Mr. Dutens, in the course of his remarks on Servetus’s discourse concerning the circulation of the blood, observes as follows:--

“Servetus published on this subject two different books. That for which he was burnt at Geneva, in 1553, is entitled _Christianismi Restitutio_, and had been printed but a month before his death. The care they took to burn all the copies of it at Vienne in Dauphiny, at Geneva, and at Frankfort, rendered it a book of the greatest scarcity. Mention is made of one copy of it in the catalogue of Mr. de Boze’s books, p. 40, which has been regarded as the only one extant. I have had in my hands a surreptitious copy of it, published at London, which formerly belonged to Dr. Friend; in the 143d, 144th, and 145th pages of which occurs the passage (on the circulation.) The book is in quarto, but without the name of the place where it was printed, or the time when, and is incomplete, the bishop of London having put a stop to the impression, which, if I mistake not, was about the year 1730. Care should be taken not to confound this with another work of his, printed in 12mo. in 1531, without mention of the place where, but supposed to be at Lyons. It is entitled _De Trinitatis Erroribus Libri Septem, per Michaelem Serveto, alias Reves, ab Aragonia Hispanum_; and there is along with it another treatise, printed in 1532, entitled _Dialogorum de Trinitate, Lib. 2. de Justitia Regni Christi, Capitula 4. per Michaelem Serveto, alias Reves, ab Aragonià Hispanum_. This last, which is very scarce, and sold once for one hundred pistoles, (that is 40_l._ sterl.) is in the library of the duke of Roxburgh at London, where I have seen it, but it contains not the passage referred to, which is only to be met with in the corrected and enlarged edition of that work, published in 1553, and entitled _Christianismi Restitutio_.”

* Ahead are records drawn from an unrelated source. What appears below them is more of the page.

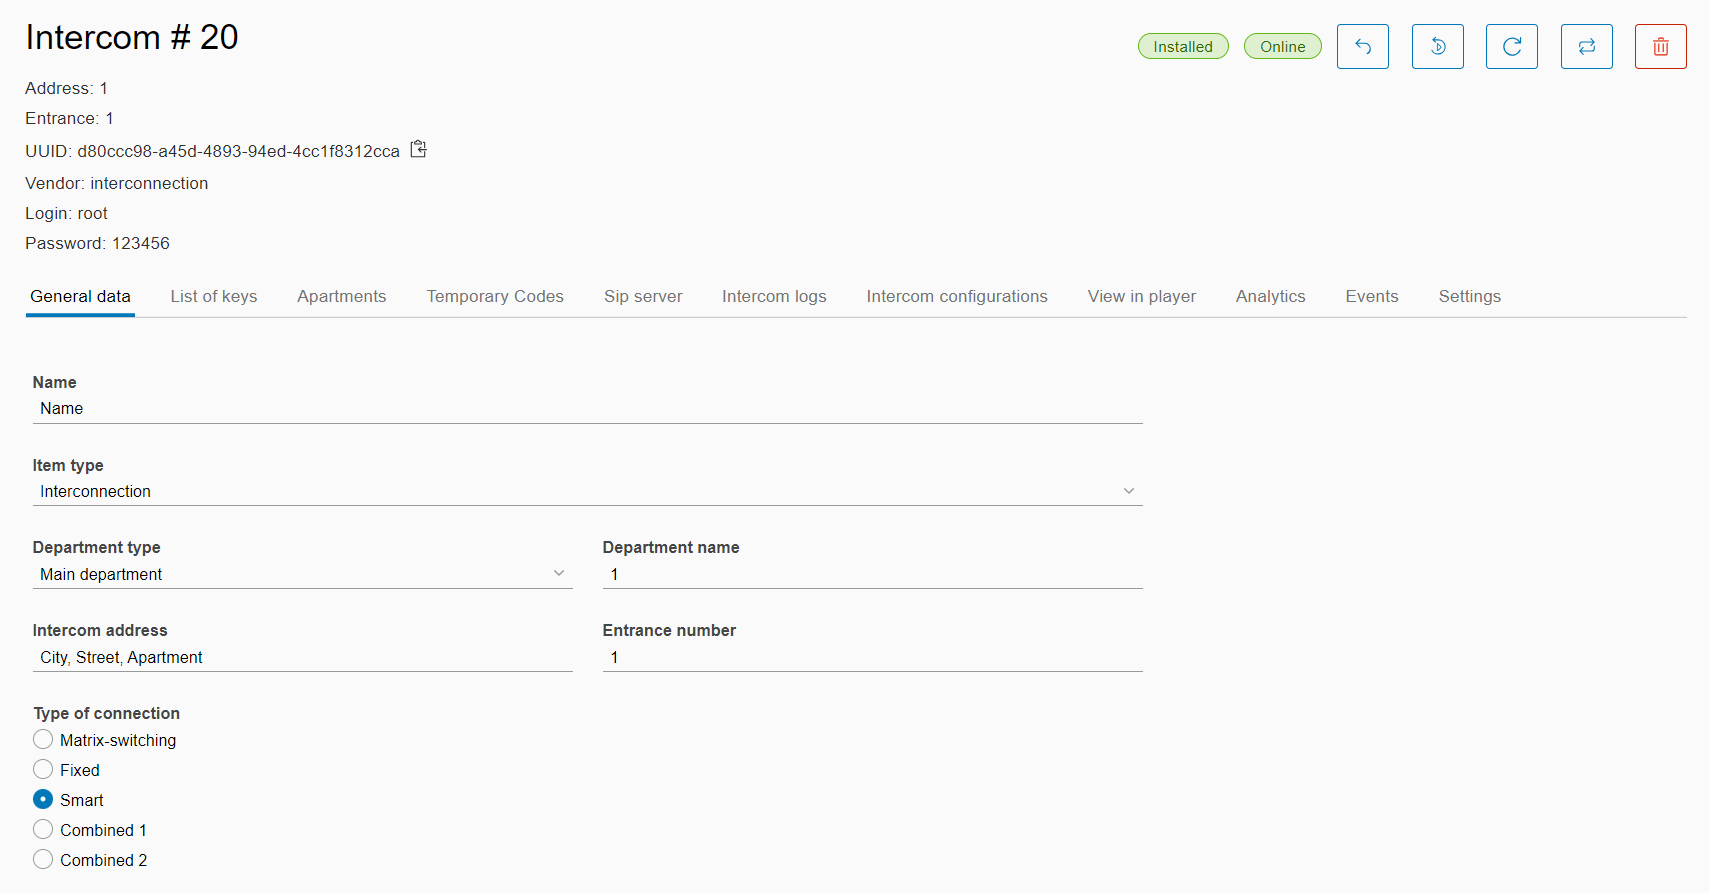
Task: Delete intercom with red trash icon
Action: pos(1660,47)
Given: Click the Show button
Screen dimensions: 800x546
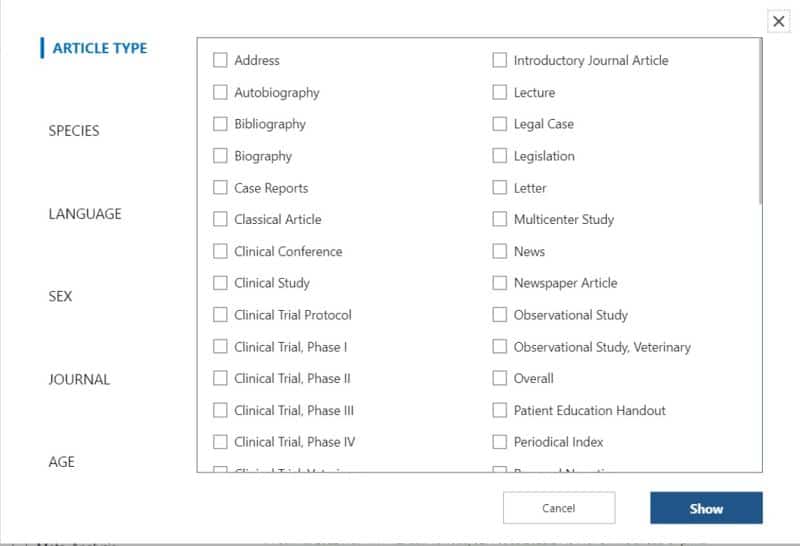Looking at the screenshot, I should click(705, 508).
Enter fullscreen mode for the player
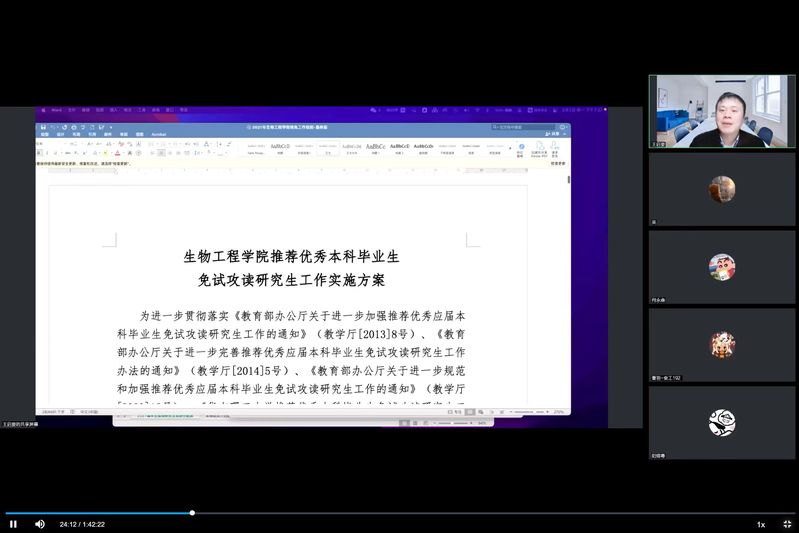 tap(787, 524)
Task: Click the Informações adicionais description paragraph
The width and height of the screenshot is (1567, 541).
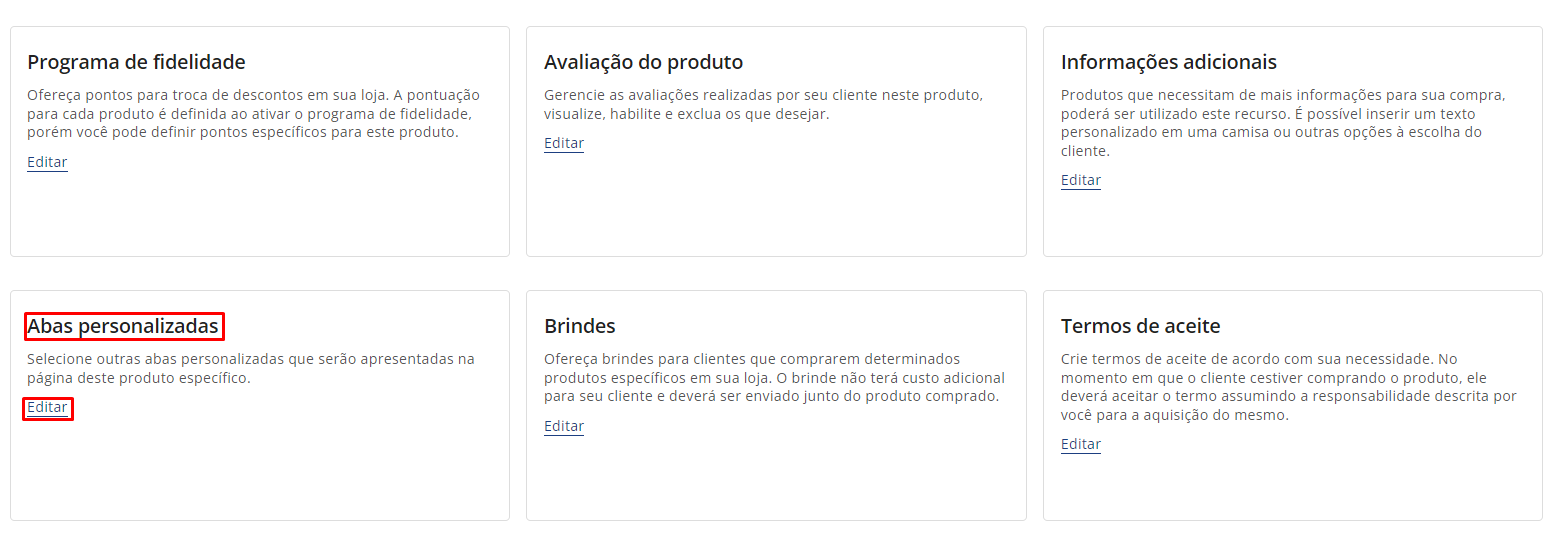Action: 1283,123
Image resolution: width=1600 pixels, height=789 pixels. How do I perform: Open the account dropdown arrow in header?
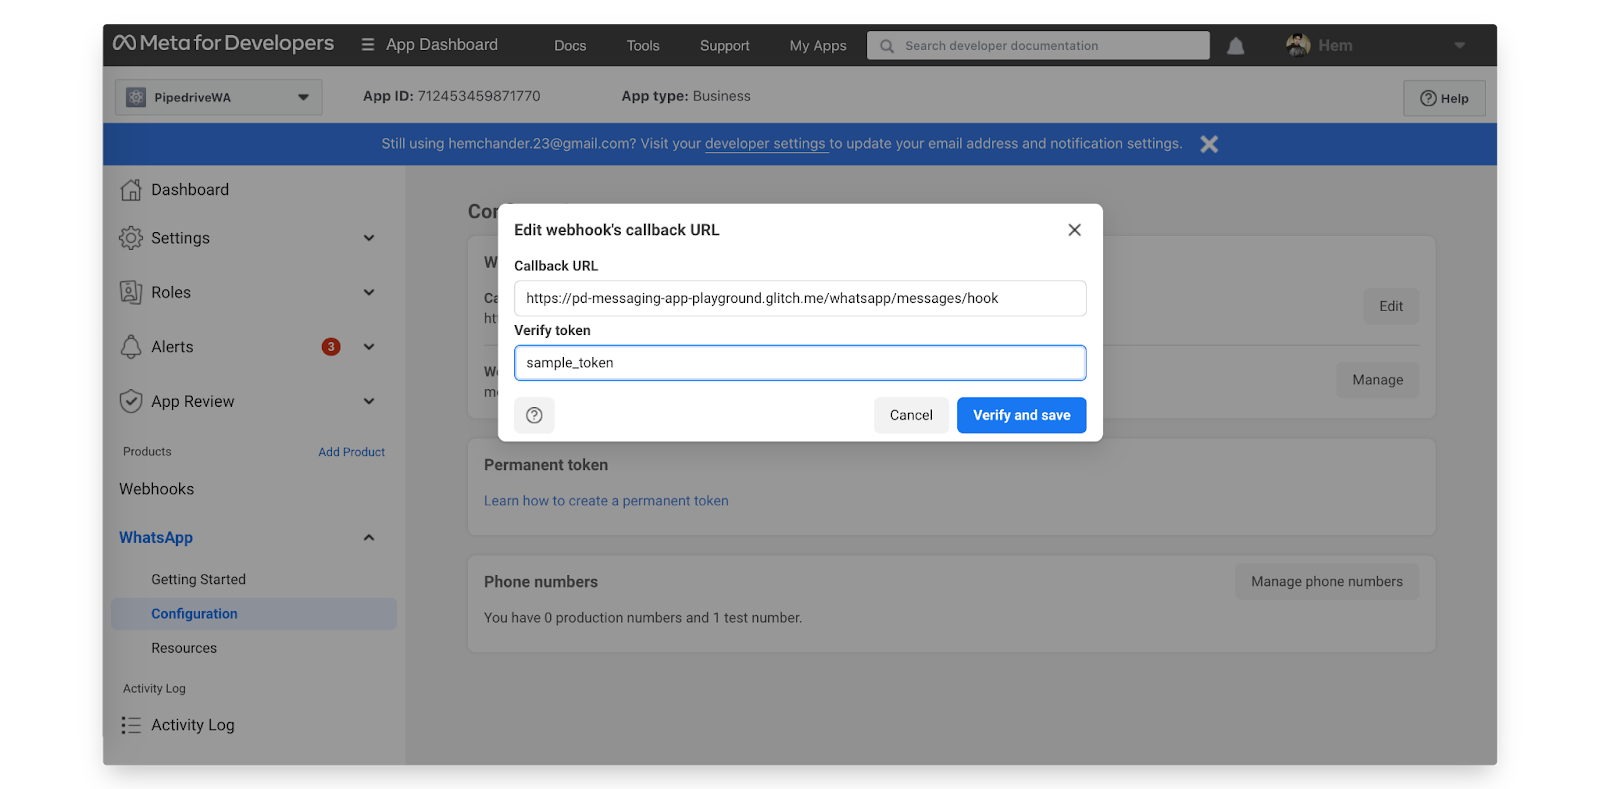tap(1459, 46)
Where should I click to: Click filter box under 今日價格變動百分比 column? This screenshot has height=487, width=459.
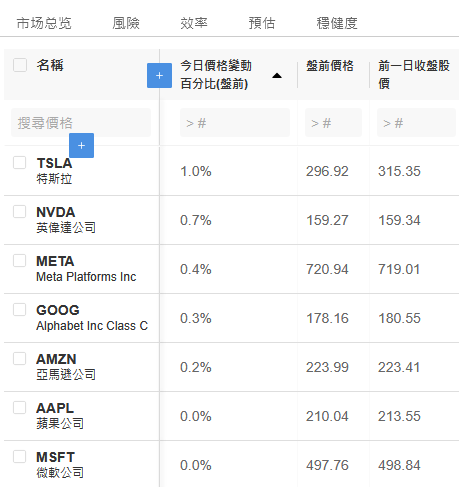(235, 123)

Dr. Sigmond, in a recent work, entitled “The Unnoticed Theories of Servetus,” speaks of a Life of Servetus in the Historical Dictionary;[502] another, ascribed to M. de la Roche, in the “Bibliothèque Angloise,” with extracts relating to Servetus’s Theory of the Circulation of the Blood; and a third, by M. D’Artigny, in the “Mémoires des Hommes Illustres,” who extracted the history of the trial from the archives of the archbishop of Vienne in Dauphine. “And I have lately read with considerable pleasure,” says Dr. Sigmond, “an Apology for the Life of Servetus, by Richard Wright; not because he adds any thing to our previous knowledge of his life and conduct, but that a spirit of candour and liberality entitles the volume to much consideration. He has evidently not met with the _Christianismi Restitutio_.”